| BRIEF |
Retrieve every line from the records in which the word "agent" occurs.

*** DATA IN THIS EXERCISE Section Begins ***

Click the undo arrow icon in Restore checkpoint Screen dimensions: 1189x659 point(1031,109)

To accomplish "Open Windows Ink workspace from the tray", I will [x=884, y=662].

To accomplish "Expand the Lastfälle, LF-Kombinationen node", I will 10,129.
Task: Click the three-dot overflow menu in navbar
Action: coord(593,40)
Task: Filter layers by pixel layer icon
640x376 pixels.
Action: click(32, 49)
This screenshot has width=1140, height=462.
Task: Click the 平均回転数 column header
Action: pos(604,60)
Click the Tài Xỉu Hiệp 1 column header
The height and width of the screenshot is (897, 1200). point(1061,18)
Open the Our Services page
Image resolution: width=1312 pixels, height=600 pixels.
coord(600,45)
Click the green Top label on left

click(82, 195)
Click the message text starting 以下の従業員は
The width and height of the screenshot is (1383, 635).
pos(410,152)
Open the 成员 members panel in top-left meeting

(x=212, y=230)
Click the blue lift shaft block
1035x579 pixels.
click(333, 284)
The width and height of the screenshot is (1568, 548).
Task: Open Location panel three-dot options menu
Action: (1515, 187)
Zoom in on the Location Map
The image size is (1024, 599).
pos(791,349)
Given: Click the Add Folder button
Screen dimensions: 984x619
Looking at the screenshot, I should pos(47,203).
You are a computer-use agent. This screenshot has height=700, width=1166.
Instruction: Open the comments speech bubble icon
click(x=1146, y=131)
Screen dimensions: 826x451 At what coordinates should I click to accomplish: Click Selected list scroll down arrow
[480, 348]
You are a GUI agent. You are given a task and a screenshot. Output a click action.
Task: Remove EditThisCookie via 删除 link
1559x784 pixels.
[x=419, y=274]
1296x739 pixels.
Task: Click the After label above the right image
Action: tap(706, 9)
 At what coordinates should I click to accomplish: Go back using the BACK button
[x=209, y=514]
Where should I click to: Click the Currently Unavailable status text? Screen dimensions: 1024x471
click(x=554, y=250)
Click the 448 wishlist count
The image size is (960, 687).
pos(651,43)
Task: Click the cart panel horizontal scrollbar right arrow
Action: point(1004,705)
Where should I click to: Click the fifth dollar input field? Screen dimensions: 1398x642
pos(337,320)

*** DATA IN THIS EXERCISE Section Ends ***

| WORKED SOLUTION |
You are a computer-use agent. This screenshot has height=700, width=1166.
You are a GUI agent. You are given a task and a screenshot. Output a click action.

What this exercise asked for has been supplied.